Dataset entries

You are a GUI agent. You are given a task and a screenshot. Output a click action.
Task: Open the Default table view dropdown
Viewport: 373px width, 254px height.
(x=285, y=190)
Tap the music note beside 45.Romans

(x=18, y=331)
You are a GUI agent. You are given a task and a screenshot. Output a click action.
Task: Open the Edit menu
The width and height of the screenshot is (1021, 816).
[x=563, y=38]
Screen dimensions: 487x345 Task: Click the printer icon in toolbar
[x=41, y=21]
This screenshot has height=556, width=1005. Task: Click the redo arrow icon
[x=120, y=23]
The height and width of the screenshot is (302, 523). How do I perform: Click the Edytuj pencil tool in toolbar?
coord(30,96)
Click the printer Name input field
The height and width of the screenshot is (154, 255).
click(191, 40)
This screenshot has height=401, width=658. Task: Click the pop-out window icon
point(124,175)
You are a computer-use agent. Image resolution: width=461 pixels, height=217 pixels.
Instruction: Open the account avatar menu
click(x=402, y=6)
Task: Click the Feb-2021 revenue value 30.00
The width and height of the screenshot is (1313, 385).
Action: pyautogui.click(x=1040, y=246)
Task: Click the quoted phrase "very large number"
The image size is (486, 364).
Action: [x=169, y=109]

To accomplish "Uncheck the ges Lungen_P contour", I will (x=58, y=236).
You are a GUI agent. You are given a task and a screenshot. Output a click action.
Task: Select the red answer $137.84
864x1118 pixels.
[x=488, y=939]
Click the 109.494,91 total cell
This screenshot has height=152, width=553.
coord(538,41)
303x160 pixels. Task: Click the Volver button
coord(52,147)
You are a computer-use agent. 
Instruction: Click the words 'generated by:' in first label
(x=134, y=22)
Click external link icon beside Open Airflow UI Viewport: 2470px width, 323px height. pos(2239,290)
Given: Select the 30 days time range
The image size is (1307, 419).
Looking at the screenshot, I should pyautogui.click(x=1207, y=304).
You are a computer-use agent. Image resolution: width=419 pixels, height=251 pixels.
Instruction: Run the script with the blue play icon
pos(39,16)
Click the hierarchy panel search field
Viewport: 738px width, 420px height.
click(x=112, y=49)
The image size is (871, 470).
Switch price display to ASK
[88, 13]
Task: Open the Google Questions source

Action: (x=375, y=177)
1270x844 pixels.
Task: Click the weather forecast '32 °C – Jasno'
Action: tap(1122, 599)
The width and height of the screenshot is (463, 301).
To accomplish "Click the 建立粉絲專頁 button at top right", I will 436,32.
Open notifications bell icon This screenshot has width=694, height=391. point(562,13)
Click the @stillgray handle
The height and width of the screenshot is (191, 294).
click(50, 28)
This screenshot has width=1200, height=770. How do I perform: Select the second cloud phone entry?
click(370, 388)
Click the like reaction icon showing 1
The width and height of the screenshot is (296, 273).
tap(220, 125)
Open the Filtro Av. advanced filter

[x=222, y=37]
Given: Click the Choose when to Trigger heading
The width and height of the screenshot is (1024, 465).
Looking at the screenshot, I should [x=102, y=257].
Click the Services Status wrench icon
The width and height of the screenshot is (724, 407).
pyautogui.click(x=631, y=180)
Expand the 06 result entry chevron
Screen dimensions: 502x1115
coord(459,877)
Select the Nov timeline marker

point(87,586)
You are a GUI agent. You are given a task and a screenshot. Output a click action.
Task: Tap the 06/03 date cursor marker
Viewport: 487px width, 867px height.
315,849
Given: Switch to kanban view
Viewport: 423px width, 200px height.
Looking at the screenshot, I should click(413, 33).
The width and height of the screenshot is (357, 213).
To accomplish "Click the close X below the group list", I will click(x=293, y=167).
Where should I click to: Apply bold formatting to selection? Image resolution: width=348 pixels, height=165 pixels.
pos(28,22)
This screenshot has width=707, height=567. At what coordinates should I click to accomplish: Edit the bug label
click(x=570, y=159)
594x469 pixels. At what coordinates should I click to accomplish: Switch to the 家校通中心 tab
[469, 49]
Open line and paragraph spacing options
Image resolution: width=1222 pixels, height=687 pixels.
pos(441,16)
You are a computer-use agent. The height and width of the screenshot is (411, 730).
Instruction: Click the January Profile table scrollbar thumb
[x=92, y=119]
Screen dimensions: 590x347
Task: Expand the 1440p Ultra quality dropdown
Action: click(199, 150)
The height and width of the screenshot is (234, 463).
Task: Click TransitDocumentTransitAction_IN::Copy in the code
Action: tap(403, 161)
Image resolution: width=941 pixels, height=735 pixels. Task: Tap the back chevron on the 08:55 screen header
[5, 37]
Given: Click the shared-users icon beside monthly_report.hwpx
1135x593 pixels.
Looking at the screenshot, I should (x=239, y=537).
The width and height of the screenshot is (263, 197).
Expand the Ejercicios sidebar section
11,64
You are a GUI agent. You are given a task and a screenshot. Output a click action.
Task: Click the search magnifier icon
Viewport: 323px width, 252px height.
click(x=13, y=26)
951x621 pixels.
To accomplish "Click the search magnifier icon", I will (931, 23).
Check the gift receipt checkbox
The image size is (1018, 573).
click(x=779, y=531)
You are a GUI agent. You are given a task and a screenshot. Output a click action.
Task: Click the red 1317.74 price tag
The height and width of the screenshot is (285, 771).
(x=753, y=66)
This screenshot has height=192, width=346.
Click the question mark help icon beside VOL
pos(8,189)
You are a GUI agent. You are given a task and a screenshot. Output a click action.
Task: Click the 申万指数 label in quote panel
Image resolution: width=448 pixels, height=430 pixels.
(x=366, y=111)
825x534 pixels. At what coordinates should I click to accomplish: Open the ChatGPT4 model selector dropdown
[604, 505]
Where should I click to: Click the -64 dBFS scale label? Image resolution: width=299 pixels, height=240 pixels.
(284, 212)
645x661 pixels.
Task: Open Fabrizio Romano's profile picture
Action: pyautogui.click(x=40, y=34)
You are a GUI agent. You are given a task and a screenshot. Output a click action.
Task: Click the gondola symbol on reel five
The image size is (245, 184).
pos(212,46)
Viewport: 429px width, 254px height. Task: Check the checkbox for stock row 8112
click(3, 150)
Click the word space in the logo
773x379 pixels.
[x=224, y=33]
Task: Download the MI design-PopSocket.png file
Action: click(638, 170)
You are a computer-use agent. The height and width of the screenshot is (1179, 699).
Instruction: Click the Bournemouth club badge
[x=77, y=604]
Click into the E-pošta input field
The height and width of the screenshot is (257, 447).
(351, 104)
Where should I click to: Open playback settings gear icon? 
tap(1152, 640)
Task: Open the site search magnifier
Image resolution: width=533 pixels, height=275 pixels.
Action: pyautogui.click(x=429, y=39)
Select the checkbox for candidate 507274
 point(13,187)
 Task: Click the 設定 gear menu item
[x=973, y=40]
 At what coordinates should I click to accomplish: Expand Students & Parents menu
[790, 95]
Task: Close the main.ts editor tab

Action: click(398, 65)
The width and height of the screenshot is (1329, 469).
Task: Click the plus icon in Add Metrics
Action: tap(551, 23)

__Assignment__:
An identical copy of the preceding records should be returned.

__Expected output__:
You are a GUI agent. You are given a task and a screenshot. Output a click action.
Task: Open the Default table view dropdown
Viewport: 373px width, 254px height.
(x=285, y=190)
Tap the music note beside 45.Romans

(x=18, y=331)
You are a GUI agent. You are given a task and a screenshot. Output a click action.
Task: Open the Edit menu
The width and height of the screenshot is (1021, 816).
[x=563, y=38]
Screen dimensions: 487x345 Task: Click the printer icon in toolbar
[x=41, y=21]
This screenshot has height=556, width=1005. Task: Click the redo arrow icon
[x=120, y=23]
The height and width of the screenshot is (302, 523). How do I perform: Click the Edytuj pencil tool in toolbar?
coord(30,96)
Click the printer Name input field
The height and width of the screenshot is (154, 255).
click(191, 40)
This screenshot has height=401, width=658. Task: Click the pop-out window icon
point(124,175)
You are a computer-use agent. Image resolution: width=461 pixels, height=217 pixels.
Instruction: Open the account avatar menu
click(x=402, y=6)
Task: Click the Feb-2021 revenue value 30.00
The width and height of the screenshot is (1313, 385).
Action: pyautogui.click(x=1040, y=246)
Task: Click the quoted phrase "very large number"
The image size is (486, 364).
Action: [x=169, y=109]

To accomplish "Uncheck the ges Lungen_P contour", I will (x=58, y=236).
You are a GUI agent. You are given a task and a screenshot. Output a click action.
Task: Select the red answer $137.84
864x1118 pixels.
[x=488, y=939]
Click the 109.494,91 total cell
This screenshot has height=152, width=553.
coord(538,41)
303x160 pixels. Task: Click the Volver button
coord(52,147)
You are a computer-use agent. 
Instruction: Click the words 'generated by:' in first label
(x=134, y=22)
Click external link icon beside Open Airflow UI Viewport: 2470px width, 323px height. pos(2239,290)
Given: Select the 30 days time range
The image size is (1307, 419).
Looking at the screenshot, I should pyautogui.click(x=1207, y=304).
You are a computer-use agent. Image resolution: width=419 pixels, height=251 pixels.
Instruction: Run the script with the blue play icon
pos(39,16)
Click the hierarchy panel search field
Viewport: 738px width, 420px height.
click(x=112, y=49)
The image size is (871, 470).
Switch price display to ASK
[88, 13]
Task: Open the Google Questions source

Action: (x=375, y=177)
1270x844 pixels.
Task: Click the weather forecast '32 °C – Jasno'
Action: tap(1122, 599)
The width and height of the screenshot is (463, 301).
To accomplish "Click the 建立粉絲專頁 button at top right", I will 436,32.
Open notifications bell icon This screenshot has width=694, height=391. point(562,13)
Click the @stillgray handle
The height and width of the screenshot is (191, 294).
click(50, 28)
This screenshot has width=1200, height=770. How do I perform: Select the second cloud phone entry?
click(370, 388)
Click the like reaction icon showing 1
The width and height of the screenshot is (296, 273).
tap(220, 125)
Open the Filtro Av. advanced filter

[x=222, y=37]
Given: Click the Choose when to Trigger heading
The width and height of the screenshot is (1024, 465).
Looking at the screenshot, I should [x=102, y=257].
Click the Services Status wrench icon
The width and height of the screenshot is (724, 407).
pyautogui.click(x=631, y=180)
Expand the 06 result entry chevron
Screen dimensions: 502x1115
coord(459,877)
Select the Nov timeline marker

point(87,586)
You are a GUI agent. You are given a task and a screenshot. Output a click action.
Task: Tap the 06/03 date cursor marker
Viewport: 487px width, 867px height.
315,849
Given: Switch to kanban view
Viewport: 423px width, 200px height.
Looking at the screenshot, I should click(413, 33).
The width and height of the screenshot is (357, 213).
To accomplish "Click the close X below the group list", I will click(x=293, y=167).
Where should I click to: Apply bold formatting to selection? Image resolution: width=348 pixels, height=165 pixels.
pos(28,22)
This screenshot has width=707, height=567. At what coordinates should I click to accomplish: Edit the bug label
click(x=570, y=159)
594x469 pixels. At what coordinates should I click to accomplish: Switch to the 家校通中心 tab
[469, 49]
Open line and paragraph spacing options
Image resolution: width=1222 pixels, height=687 pixels.
pos(441,16)
You are a computer-use agent. The height and width of the screenshot is (411, 730).
Instruction: Click the January Profile table scrollbar thumb
[x=92, y=119]
Screen dimensions: 590x347
Task: Expand the 1440p Ultra quality dropdown
Action: click(199, 150)
The height and width of the screenshot is (234, 463).
Task: Click TransitDocumentTransitAction_IN::Copy in the code
Action: tap(403, 161)
Image resolution: width=941 pixels, height=735 pixels. Task: Tap the back chevron on the 08:55 screen header
[5, 37]
Given: Click the shared-users icon beside monthly_report.hwpx
1135x593 pixels.
Looking at the screenshot, I should (x=239, y=537).
The width and height of the screenshot is (263, 197).
Expand the Ejercicios sidebar section
11,64
You are a GUI agent. You are given a task and a screenshot. Output a click action.
Task: Click the search magnifier icon
Viewport: 323px width, 252px height.
click(x=13, y=26)
951x621 pixels.
To accomplish "Click the search magnifier icon", I will (931, 23).
Check the gift receipt checkbox
The image size is (1018, 573).
click(x=779, y=531)
You are a GUI agent. You are given a task and a screenshot. Output a click action.
Task: Click the red 1317.74 price tag
The height and width of the screenshot is (285, 771).
(x=753, y=66)
This screenshot has height=192, width=346.
Click the question mark help icon beside VOL
pos(8,189)
You are a GUI agent. You are given a task and a screenshot. Output a click action.
Task: Click the 申万指数 label in quote panel
Image resolution: width=448 pixels, height=430 pixels.
(x=366, y=111)
825x534 pixels. At what coordinates should I click to accomplish: Open the ChatGPT4 model selector dropdown
[604, 505]
Where should I click to: Click the -64 dBFS scale label? Image resolution: width=299 pixels, height=240 pixels.
(284, 212)
645x661 pixels.
Task: Open Fabrizio Romano's profile picture
Action: pyautogui.click(x=40, y=34)
You are a GUI agent. You are given a task and a screenshot. Output a click action.
Task: Click the gondola symbol on reel five
The image size is (245, 184).
pos(212,46)
Viewport: 429px width, 254px height. Task: Check the checkbox for stock row 8112
click(3, 150)
Click the word space in the logo
773x379 pixels.
[x=224, y=33]
Task: Download the MI design-PopSocket.png file
Action: click(638, 170)
You are a computer-use agent. The height and width of the screenshot is (1179, 699).
Instruction: Click the Bournemouth club badge
[x=77, y=604]
Click into the E-pošta input field
The height and width of the screenshot is (257, 447).
(351, 104)
Where should I click to: Open playback settings gear icon? 
tap(1152, 640)
Task: Open the site search magnifier
Image resolution: width=533 pixels, height=275 pixels.
Action: pyautogui.click(x=429, y=39)
Select the checkbox for candidate 507274
 point(13,187)
 Task: Click the 設定 gear menu item
[x=973, y=40]
 At what coordinates should I click to accomplish: Expand Students & Parents menu
[790, 95]
Task: Close the main.ts editor tab

Action: click(398, 65)
The width and height of the screenshot is (1329, 469).
Task: Click the plus icon in Add Metrics
Action: tap(551, 23)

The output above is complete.